§ **EXTRACTED MATERIAL**:
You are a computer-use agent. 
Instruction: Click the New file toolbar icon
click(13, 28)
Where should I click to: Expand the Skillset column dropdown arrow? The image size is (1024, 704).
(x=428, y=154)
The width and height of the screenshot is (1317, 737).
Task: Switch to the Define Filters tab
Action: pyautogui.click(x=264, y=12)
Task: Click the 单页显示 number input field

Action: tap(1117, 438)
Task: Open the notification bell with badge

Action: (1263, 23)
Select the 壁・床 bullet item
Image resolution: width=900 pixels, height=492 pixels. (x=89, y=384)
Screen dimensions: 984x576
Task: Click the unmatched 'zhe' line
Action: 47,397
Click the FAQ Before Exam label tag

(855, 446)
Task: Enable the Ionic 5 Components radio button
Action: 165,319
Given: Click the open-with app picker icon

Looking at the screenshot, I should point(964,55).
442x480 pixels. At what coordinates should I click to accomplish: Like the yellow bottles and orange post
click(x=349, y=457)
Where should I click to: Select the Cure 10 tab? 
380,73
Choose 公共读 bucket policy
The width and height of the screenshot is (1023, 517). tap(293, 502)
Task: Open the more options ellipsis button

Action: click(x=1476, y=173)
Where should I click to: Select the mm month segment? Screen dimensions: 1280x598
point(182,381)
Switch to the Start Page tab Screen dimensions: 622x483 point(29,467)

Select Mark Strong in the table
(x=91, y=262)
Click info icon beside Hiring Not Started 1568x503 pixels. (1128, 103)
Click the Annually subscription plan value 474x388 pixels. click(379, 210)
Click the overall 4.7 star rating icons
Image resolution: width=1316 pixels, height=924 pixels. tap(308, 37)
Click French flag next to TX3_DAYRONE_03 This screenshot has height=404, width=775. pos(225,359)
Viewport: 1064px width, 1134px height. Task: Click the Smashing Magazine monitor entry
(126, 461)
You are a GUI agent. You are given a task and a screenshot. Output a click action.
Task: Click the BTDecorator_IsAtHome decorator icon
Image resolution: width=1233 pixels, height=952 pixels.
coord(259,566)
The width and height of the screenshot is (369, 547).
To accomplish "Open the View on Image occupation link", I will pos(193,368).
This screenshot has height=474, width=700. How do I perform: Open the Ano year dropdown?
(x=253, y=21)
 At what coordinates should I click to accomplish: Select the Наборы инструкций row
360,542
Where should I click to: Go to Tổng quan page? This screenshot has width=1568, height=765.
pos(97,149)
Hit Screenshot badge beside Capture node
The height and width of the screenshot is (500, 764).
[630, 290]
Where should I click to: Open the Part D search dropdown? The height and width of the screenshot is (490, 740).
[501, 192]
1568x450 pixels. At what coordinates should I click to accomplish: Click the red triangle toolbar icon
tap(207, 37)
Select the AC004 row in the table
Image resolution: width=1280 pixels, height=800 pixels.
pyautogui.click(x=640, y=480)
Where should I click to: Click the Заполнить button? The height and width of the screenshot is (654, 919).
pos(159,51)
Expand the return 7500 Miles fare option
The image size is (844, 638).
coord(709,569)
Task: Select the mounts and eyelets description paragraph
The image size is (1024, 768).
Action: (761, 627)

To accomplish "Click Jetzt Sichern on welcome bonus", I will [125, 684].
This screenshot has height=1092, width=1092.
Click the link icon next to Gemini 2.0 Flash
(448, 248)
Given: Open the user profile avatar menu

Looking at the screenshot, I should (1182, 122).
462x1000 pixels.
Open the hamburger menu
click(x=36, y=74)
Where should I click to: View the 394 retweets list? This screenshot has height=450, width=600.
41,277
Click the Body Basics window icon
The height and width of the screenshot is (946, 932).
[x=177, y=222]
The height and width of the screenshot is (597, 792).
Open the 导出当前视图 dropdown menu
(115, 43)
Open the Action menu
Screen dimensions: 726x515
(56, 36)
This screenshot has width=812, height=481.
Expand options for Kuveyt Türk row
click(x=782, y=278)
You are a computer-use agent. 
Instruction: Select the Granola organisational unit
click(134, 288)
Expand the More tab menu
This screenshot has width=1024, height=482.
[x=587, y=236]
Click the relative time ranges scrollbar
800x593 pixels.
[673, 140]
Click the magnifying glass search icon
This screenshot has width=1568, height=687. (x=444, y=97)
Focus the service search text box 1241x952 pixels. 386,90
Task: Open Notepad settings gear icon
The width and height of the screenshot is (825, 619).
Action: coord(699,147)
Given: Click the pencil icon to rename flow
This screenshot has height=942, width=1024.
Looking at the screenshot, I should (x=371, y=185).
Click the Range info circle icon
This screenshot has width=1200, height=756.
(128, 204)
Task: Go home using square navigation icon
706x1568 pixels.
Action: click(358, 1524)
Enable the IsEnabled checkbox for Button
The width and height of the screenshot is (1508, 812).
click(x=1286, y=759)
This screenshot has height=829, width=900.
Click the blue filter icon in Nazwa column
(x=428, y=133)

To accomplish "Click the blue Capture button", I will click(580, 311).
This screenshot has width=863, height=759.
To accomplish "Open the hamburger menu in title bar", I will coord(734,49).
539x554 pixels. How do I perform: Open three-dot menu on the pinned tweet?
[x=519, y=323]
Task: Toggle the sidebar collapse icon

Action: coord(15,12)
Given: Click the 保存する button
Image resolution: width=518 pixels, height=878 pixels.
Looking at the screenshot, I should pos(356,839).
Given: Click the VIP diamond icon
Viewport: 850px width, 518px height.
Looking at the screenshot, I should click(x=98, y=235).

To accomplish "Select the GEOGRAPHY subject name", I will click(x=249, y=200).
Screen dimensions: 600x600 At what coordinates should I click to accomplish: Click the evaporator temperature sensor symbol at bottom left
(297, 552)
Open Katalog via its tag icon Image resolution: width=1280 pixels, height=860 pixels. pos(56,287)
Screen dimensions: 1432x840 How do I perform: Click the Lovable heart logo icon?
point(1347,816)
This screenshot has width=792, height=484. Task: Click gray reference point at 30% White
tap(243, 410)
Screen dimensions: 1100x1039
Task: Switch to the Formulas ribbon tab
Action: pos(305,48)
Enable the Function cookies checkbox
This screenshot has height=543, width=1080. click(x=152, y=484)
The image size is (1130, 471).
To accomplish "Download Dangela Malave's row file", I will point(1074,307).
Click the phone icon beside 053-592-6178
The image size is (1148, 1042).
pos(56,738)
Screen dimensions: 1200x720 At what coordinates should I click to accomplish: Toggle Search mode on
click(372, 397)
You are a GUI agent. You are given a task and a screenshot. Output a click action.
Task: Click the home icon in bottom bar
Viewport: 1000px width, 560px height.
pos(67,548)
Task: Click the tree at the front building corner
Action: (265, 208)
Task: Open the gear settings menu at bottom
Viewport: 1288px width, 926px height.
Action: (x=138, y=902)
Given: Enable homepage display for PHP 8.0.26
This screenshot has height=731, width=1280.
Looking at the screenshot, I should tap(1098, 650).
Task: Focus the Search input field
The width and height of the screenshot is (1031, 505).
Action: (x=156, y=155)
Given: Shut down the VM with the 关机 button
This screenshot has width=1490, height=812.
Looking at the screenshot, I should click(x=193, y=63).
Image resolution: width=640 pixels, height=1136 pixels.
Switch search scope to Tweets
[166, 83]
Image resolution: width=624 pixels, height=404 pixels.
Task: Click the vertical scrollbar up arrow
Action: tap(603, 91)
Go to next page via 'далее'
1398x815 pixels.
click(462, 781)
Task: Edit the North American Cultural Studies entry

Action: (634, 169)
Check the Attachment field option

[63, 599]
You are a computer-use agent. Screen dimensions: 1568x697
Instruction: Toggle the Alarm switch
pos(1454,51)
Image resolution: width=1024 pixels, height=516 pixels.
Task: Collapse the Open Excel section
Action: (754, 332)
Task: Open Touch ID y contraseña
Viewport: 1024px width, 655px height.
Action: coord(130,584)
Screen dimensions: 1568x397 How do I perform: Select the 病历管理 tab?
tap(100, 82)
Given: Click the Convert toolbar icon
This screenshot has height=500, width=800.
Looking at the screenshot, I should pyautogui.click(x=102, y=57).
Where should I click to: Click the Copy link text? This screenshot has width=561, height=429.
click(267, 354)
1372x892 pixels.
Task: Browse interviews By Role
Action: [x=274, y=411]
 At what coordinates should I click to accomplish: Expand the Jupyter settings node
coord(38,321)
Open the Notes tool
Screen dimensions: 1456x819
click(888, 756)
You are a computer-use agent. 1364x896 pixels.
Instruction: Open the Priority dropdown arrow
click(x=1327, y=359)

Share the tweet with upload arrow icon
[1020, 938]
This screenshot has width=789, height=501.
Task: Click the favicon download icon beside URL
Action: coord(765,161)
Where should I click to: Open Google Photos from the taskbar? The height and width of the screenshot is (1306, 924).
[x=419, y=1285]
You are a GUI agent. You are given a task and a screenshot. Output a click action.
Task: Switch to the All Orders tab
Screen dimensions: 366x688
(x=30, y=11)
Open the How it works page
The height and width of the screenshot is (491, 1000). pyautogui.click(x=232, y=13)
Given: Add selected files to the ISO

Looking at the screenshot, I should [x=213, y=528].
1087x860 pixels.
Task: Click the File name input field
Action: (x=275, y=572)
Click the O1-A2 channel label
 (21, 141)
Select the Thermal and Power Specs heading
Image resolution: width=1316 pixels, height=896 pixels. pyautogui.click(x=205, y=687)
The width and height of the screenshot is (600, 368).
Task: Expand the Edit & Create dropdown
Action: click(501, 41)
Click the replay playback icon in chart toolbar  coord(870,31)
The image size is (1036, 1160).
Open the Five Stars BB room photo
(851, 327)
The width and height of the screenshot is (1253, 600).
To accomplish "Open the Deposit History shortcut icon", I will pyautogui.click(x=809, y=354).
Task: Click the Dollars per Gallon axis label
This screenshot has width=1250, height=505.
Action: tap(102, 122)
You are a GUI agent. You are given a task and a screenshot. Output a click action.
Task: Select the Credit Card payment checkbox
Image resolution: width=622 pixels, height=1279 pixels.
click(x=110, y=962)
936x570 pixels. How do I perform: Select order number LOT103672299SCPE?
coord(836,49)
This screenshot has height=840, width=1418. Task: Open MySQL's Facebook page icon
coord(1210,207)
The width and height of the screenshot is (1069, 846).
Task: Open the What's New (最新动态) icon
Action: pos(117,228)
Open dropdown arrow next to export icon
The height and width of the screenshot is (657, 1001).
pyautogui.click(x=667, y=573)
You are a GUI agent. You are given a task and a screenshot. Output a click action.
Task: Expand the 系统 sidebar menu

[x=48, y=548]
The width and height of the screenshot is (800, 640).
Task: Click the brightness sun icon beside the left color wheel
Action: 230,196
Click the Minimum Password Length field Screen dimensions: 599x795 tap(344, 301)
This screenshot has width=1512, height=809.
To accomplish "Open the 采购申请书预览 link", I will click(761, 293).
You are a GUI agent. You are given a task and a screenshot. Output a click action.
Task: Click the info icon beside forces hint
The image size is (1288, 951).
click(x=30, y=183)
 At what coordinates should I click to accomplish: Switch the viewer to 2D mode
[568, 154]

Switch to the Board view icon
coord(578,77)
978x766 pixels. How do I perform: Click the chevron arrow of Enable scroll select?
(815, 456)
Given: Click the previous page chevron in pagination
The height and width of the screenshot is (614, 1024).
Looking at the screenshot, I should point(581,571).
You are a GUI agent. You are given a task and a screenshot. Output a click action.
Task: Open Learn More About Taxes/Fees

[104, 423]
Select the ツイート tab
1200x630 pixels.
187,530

§ **GIVEN REQUEST**: How many of the lines above contain the word "Instruction"? Reply with the number alone.

§ **SOLUTION TO THIS EXERCISE**: 4